**PROBLEM DETAILS:** Two lines in the data below mark the range: the one with "Save (214, 645)" and the one with "旧站入口 (516, 7)". Return both, along with every line between them, exactly.

**** ENTRIES PROVIDED ****

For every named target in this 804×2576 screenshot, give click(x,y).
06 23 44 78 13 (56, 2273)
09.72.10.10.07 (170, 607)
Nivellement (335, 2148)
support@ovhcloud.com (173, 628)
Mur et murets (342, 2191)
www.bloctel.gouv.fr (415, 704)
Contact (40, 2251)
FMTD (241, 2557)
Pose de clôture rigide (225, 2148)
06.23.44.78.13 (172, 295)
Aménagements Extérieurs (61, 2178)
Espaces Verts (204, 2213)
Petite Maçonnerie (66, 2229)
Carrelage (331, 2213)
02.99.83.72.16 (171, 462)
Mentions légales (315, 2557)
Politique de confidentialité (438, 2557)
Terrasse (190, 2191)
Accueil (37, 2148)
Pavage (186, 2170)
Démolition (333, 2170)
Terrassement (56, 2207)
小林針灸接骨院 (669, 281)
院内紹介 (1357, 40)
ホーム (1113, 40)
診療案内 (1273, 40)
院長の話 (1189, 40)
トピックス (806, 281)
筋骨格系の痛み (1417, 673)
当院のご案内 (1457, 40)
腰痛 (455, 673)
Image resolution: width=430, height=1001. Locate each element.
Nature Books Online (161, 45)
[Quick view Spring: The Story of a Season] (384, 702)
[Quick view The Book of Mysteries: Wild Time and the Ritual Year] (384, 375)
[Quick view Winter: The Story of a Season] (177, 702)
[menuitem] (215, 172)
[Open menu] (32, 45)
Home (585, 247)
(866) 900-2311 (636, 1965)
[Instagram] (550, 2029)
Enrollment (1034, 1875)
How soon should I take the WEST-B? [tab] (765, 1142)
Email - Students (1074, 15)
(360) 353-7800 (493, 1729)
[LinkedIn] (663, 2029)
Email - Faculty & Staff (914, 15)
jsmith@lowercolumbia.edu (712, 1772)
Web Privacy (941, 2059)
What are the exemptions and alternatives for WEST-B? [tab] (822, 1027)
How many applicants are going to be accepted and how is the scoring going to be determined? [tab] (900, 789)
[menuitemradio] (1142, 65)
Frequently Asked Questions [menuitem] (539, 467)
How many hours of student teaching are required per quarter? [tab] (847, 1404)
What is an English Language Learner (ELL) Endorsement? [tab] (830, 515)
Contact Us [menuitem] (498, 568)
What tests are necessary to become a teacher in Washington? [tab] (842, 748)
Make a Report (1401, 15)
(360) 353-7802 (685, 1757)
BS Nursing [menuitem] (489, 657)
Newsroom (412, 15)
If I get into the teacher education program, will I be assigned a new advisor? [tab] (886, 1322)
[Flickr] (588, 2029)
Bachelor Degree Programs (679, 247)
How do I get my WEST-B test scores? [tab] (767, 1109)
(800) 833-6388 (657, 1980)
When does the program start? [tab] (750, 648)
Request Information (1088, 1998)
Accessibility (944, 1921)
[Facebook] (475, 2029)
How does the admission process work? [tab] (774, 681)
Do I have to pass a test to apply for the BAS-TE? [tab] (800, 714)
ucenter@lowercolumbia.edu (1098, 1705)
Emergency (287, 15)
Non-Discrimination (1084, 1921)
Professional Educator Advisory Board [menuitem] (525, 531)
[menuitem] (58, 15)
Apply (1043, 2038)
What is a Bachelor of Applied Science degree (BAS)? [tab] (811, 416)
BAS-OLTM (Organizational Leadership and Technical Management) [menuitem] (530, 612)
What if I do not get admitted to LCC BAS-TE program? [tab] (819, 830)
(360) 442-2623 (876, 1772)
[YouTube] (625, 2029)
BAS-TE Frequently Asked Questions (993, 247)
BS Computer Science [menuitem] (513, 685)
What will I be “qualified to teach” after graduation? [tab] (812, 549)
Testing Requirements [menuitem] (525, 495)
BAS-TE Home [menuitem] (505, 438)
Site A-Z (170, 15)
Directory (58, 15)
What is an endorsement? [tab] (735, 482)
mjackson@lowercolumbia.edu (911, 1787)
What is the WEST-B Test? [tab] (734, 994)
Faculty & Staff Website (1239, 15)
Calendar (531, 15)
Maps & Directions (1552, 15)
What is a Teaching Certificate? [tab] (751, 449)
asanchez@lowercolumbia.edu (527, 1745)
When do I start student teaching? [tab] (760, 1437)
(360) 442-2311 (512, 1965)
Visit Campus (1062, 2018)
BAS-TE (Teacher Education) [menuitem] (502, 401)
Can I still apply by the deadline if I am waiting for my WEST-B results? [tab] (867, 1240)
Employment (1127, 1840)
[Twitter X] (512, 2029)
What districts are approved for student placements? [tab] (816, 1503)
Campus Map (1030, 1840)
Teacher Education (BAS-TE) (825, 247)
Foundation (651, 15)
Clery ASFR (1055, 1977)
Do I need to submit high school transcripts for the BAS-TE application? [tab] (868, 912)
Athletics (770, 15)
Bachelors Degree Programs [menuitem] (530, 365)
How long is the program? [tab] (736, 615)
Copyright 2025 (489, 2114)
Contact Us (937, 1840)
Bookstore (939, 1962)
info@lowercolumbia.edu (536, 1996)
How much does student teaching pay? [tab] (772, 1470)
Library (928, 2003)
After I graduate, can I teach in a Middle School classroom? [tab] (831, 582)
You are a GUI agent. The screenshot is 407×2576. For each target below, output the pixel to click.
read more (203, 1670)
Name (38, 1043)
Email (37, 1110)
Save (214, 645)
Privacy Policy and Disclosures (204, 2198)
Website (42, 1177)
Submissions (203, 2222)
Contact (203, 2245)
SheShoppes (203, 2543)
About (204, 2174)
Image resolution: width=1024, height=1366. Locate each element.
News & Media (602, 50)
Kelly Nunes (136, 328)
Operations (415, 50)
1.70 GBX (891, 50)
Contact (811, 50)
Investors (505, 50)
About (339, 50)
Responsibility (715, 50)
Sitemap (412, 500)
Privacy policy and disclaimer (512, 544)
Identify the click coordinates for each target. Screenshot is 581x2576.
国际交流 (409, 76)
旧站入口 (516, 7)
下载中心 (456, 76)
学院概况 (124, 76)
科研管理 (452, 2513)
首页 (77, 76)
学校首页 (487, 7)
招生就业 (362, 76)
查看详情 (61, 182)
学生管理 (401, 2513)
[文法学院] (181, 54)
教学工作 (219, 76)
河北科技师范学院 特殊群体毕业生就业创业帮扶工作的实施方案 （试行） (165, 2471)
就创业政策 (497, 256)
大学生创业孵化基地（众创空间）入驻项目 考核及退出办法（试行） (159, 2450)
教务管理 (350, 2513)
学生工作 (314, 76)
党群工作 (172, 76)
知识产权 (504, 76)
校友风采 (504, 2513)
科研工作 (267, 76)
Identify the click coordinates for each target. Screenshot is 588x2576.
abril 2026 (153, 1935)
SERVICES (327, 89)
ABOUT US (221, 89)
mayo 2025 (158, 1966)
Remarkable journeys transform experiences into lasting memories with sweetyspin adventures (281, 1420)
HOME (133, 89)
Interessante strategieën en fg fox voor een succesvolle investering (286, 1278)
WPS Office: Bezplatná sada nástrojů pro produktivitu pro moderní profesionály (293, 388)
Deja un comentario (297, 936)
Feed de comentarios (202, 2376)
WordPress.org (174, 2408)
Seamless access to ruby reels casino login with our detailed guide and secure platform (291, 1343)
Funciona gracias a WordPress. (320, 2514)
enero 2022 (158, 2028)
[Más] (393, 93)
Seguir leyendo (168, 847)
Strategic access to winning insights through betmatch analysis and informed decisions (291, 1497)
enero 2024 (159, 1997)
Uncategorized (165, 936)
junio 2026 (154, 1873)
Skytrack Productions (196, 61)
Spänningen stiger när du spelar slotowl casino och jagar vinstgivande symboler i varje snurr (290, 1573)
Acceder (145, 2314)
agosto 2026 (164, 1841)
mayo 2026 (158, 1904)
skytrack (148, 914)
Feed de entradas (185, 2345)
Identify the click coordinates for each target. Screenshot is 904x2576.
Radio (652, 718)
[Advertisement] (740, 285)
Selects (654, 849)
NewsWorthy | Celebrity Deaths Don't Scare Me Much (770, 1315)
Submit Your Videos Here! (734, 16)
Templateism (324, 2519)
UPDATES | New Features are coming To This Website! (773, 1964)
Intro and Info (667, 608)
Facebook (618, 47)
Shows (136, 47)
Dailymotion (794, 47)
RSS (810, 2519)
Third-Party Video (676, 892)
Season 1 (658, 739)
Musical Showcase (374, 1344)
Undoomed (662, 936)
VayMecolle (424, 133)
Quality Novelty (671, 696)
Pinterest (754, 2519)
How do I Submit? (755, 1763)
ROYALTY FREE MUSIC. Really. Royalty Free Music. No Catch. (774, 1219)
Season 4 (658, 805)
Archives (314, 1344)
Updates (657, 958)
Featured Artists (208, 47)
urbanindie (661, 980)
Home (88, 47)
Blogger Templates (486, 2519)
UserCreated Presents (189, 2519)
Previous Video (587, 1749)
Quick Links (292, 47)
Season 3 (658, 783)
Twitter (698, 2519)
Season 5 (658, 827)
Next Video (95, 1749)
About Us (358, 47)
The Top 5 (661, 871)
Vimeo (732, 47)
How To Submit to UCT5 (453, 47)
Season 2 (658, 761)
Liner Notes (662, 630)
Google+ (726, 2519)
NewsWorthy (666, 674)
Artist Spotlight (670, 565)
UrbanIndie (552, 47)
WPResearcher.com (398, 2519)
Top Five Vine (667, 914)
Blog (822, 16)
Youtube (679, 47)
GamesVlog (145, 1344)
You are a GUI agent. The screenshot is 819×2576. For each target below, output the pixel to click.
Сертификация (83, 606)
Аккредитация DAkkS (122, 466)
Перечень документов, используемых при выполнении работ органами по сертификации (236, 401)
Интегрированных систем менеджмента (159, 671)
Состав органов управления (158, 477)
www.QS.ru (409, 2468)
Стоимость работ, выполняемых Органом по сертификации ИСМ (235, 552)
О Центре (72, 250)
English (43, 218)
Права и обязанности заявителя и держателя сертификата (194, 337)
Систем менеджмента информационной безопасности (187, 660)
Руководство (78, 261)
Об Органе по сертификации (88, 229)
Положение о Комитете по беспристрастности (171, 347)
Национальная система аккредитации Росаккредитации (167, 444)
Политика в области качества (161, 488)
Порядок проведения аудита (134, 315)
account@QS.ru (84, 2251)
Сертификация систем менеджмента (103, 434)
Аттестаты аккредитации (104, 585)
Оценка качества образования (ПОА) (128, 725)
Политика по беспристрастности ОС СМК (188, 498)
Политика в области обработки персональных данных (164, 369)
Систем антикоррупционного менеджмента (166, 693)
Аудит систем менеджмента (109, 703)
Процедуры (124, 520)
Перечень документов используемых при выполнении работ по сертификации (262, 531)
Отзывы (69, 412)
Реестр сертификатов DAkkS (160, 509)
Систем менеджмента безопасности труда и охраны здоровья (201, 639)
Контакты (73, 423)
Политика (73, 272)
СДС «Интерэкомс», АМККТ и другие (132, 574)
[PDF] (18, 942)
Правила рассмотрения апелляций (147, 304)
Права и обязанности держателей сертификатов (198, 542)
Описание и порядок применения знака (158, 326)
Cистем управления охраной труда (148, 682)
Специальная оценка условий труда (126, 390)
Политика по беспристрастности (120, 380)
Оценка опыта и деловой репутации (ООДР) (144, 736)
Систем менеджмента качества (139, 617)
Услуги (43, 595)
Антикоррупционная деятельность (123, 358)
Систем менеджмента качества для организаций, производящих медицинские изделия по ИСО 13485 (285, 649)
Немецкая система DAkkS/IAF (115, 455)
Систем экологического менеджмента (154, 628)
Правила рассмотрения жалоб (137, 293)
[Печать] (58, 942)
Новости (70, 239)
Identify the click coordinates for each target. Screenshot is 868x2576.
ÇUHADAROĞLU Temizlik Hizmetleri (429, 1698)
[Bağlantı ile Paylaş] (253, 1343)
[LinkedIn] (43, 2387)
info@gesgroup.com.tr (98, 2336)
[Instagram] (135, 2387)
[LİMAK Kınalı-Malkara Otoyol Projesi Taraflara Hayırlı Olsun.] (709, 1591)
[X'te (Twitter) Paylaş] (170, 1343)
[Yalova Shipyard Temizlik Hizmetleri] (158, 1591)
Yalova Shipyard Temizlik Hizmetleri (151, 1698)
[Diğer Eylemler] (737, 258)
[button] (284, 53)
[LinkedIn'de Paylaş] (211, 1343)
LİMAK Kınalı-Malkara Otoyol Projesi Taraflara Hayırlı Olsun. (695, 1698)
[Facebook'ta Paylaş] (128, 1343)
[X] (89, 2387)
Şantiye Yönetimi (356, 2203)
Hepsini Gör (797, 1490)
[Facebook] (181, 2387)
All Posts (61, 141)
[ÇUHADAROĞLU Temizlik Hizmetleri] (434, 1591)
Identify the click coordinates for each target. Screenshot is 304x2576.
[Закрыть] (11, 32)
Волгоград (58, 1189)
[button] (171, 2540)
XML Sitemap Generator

****

**RESULT OF THE EXERCISE:**
Save (214, 645)
Privacy Policy and Disclosures (204, 2198)
Website (42, 1177)
Submissions (203, 2222)
Contact (203, 2245)
SheShoppes (203, 2543)
About (204, 2174)
Image resolution: width=1024, height=1366. Locate each element.
News & Media (602, 50)
Kelly Nunes (136, 328)
Operations (415, 50)
1.70 GBX (891, 50)
Contact (811, 50)
Investors (505, 50)
About (339, 50)
Responsibility (715, 50)
Sitemap (412, 500)
Privacy policy and disclaimer (512, 544)
Identify the click coordinates for each target. Screenshot is 581x2576.
国际交流 (409, 76)
旧站入口 (516, 7)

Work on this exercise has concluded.